Les sondages peuvent très bien être interprétés dans le même sens. Quand 85 % des sondés approuvent par exemple un ministre qui veut imposer le b-a ba dans tous les CP de France, ou que, plus généralement, ils soutiennent à une écrasante majorité, le retour à des méthodes qui avaient fait la preuve de leur inefficacité, on peut se dire qu’ils sont fort mal informés de la réalité de l’école aujourd’hui et des exigences pour l’éducation du futur. On peut penser que le ministre n’en sait pas beaucoup plus que les citoyens. Mais il a des experts, des savants, pour l’informer et le conseiller, ce qui permet de penser que son opinion n’est pas fondée sur des lacunes ou des erreurs, mais sur une volonté politique de survaloriser le retour au passé, l’appel à la nostalgie, avec des desseins plus ou moins sombres.
Le fait est que bien des citoyens ont pour seule référence le souvenir de leur propre scolarité considérée comme un modèle. A partir du moment où l’on est allé à l’école, on connaît l’école et on peut en parler. On peut juger et exiger. C’est ainsi que l’on recommande facilement le retour à un âge d’or – qui n’a jamais existé – même quand on a été soi-même victime du système de l’époque. Marqué par le modèle pédagogique dominant, on pense que pour enseigner, il suffit d’avoir des savoirs disciplinaires et un peu d’autorité naturelle ou de talent pour les transmettre. Cet état de l’opinion publique facilite énormément la tâche des conservateurs de tous bords qui se délectent du retour aux bonnes vieilles méthodes, du retour aux fondamentaux que les enseignants auraient oublié d’enseigner depuis des dizaines d’années, du retour de la grammaire comme préalable à l’expression/communication, du retour aux bases et, naturellement, aux bases des bases. Les activités mécaniques fonctionnent fort bien pour les élèves qui manipulent depuis longtemps, par exemple, les structures morphosyntaxiques très complexes qu’ils rencontrent depuis leur naissance ou des raisonnements logiques que leurs familles suggèrent fréquemment, par des jeux de provocation, des appels à l’argumentation, avec de vrais dialogues. Ces retours accroissent inévitablement les inégalités, fléau de notre système éducatif.

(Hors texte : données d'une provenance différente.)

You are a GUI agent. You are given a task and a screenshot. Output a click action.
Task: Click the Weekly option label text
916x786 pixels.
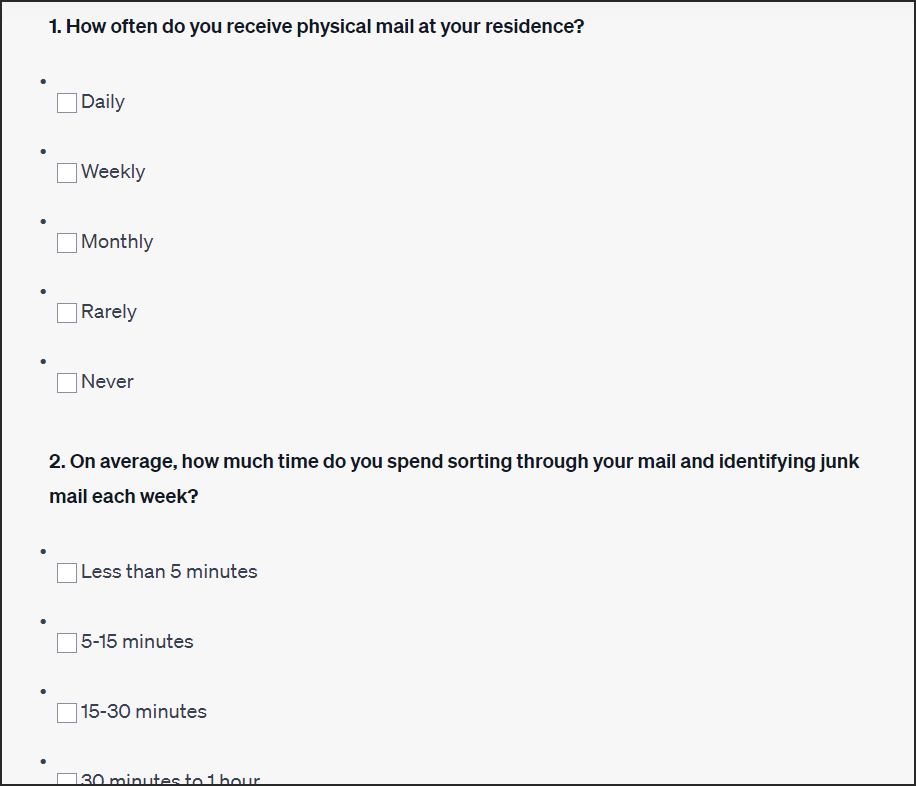pos(113,172)
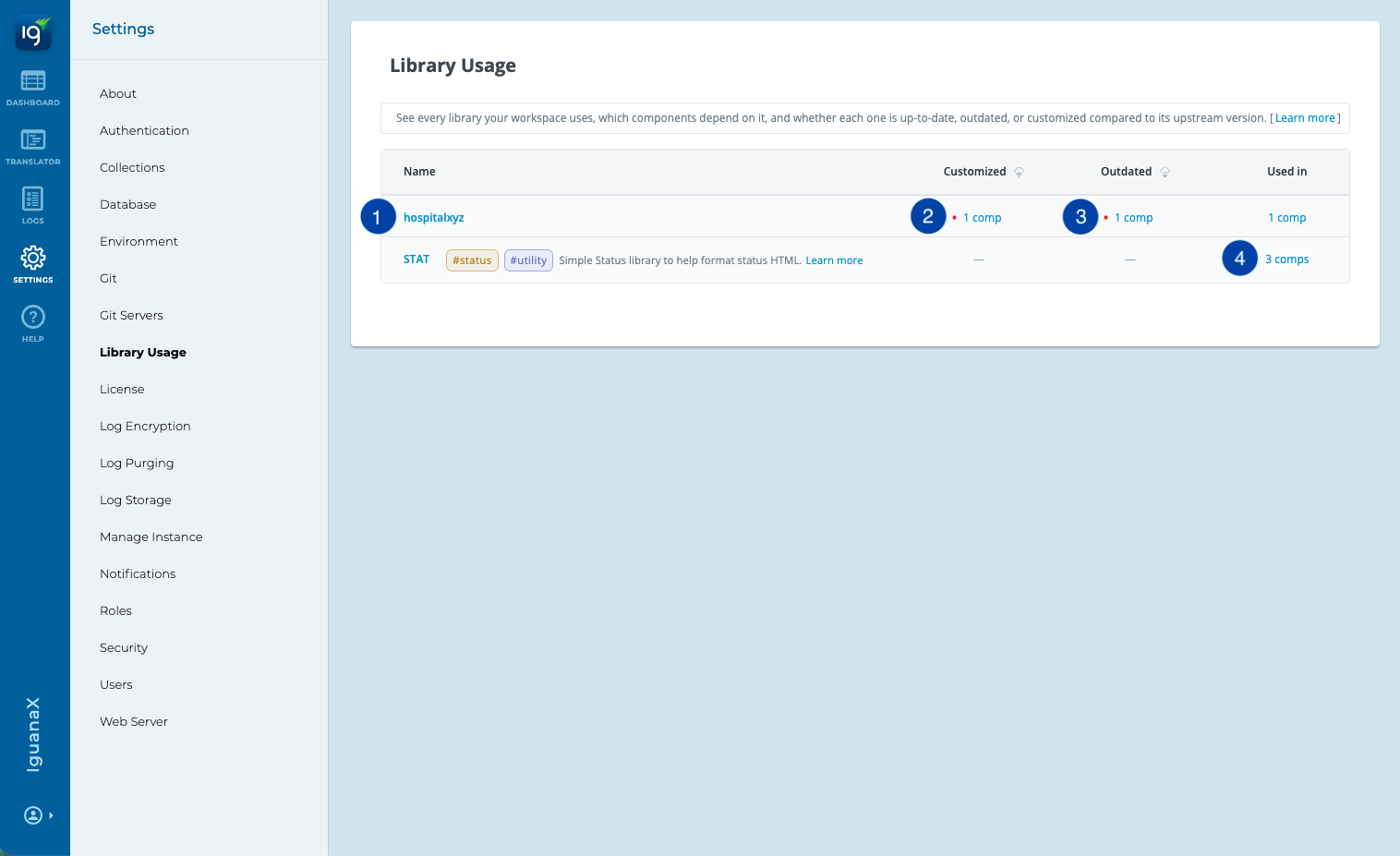
Task: Open the Translator icon in sidebar
Action: (33, 147)
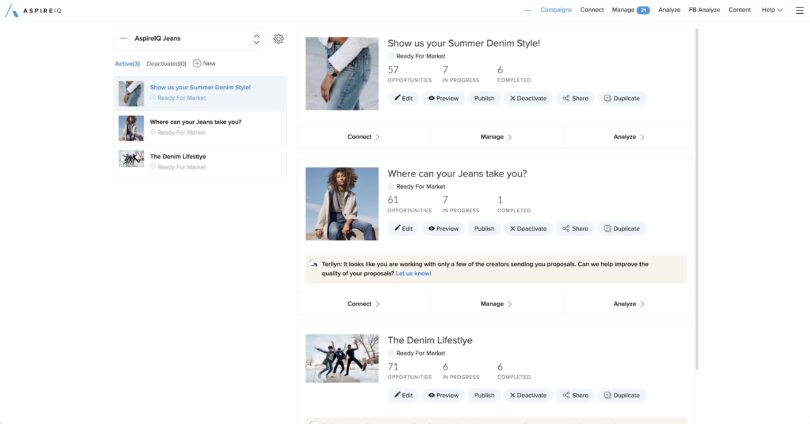Edit the Summer Denim Style campaign

point(403,98)
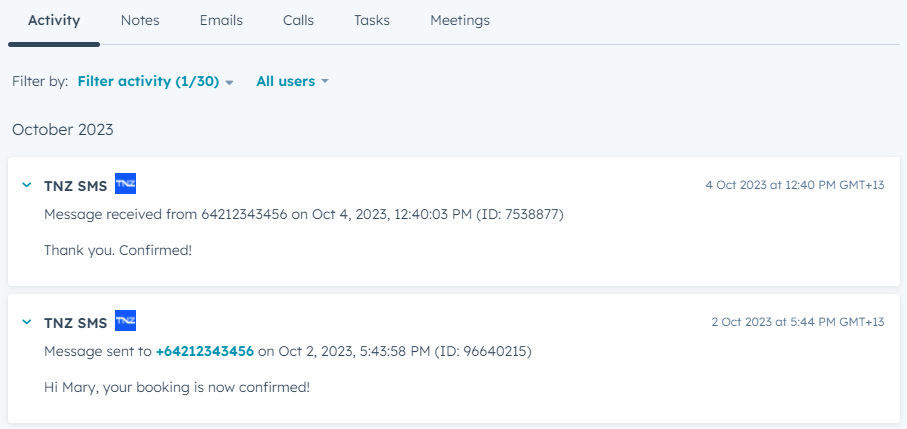Click the "Hi Mary, your booking" message text

click(177, 387)
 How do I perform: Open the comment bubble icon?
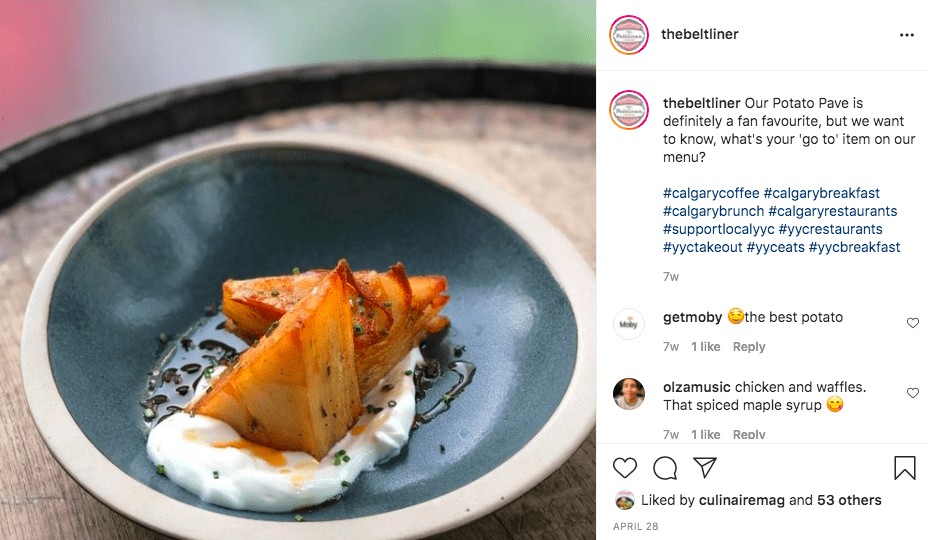(665, 468)
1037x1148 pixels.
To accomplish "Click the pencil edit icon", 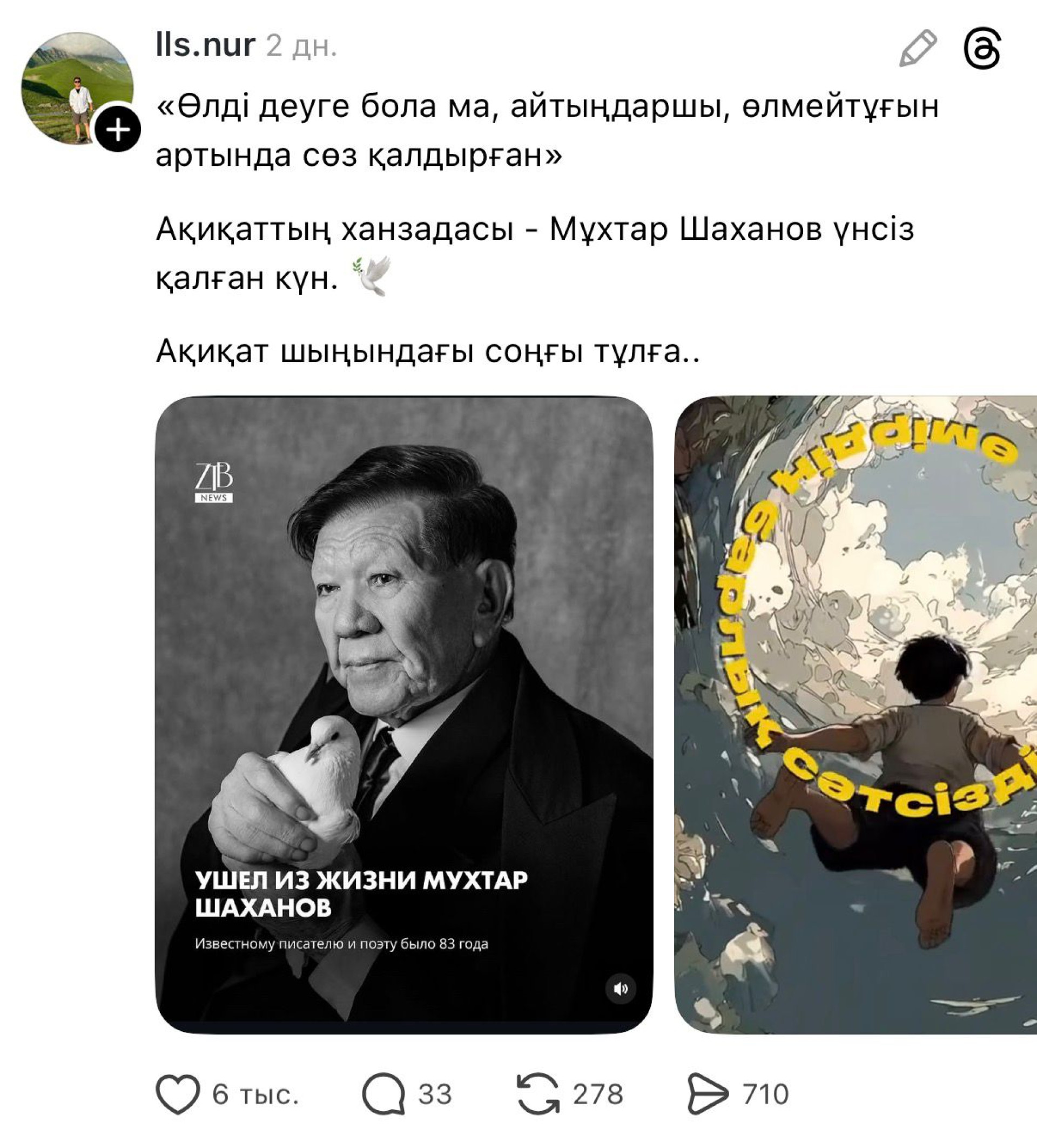I will click(918, 48).
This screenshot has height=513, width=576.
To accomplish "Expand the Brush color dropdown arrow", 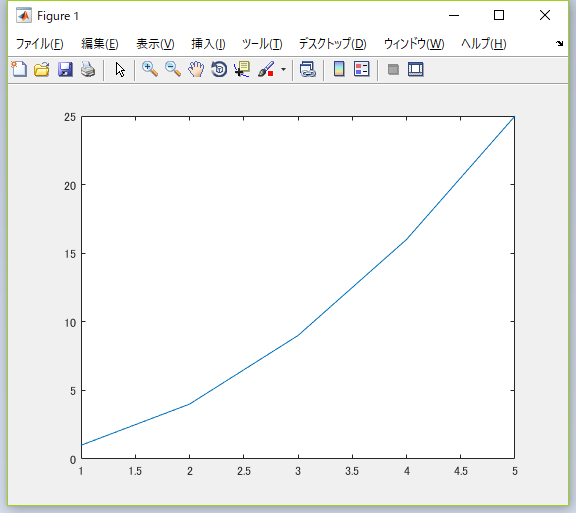I will click(283, 69).
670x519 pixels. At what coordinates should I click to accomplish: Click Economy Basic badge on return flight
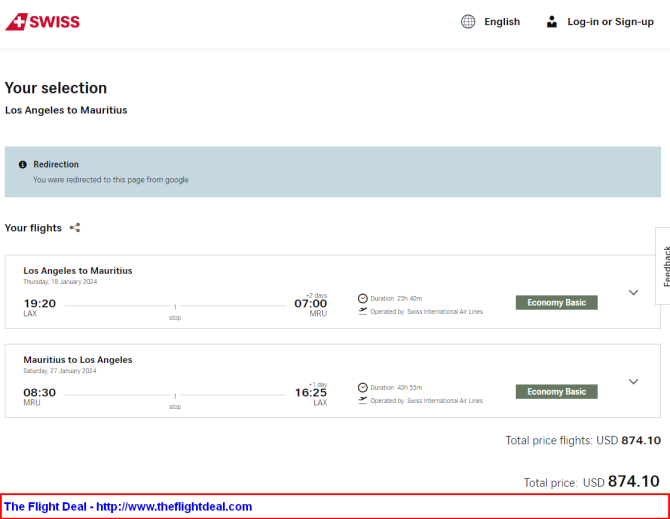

Au-delà du soutien au conservatisme, ce phénomène qui touche plus fortement l’éducation que d’autres domaines, conduit les citoyens à une ignorance dramatique de la complexité et la lourdeur du métier d’enseignant. Si enseigner, c’est transmettre ses propres savoirs accumulés et corriger des copies, l’image des enseignants, ne peut guère être distinguée. Si cette image était fondée sur leur rôle dans le développement de l’intelligence, dans l’apprentissage des valeurs, la préparation à l’exercice de la responsabilité dans la vie personnelle, professionnelle et sociale, la construction de compétences liées aux savoirs, l’observation du rapport entre les savoirs scolaires et les savoirs savants, la maîtrise des langages, la réflexion sur les conditions de la réussite scolaire, il serait possible que leur image devienne valorisante, reconnue, brillante même, à la mesure de l’importance de leur rôle dans la société.
La bataille de l’opinion reste à faire. Il semble difficile de la gagner si elle n’est pas engagée.
Mais vous n’êtes pas obligé d’être d’accord.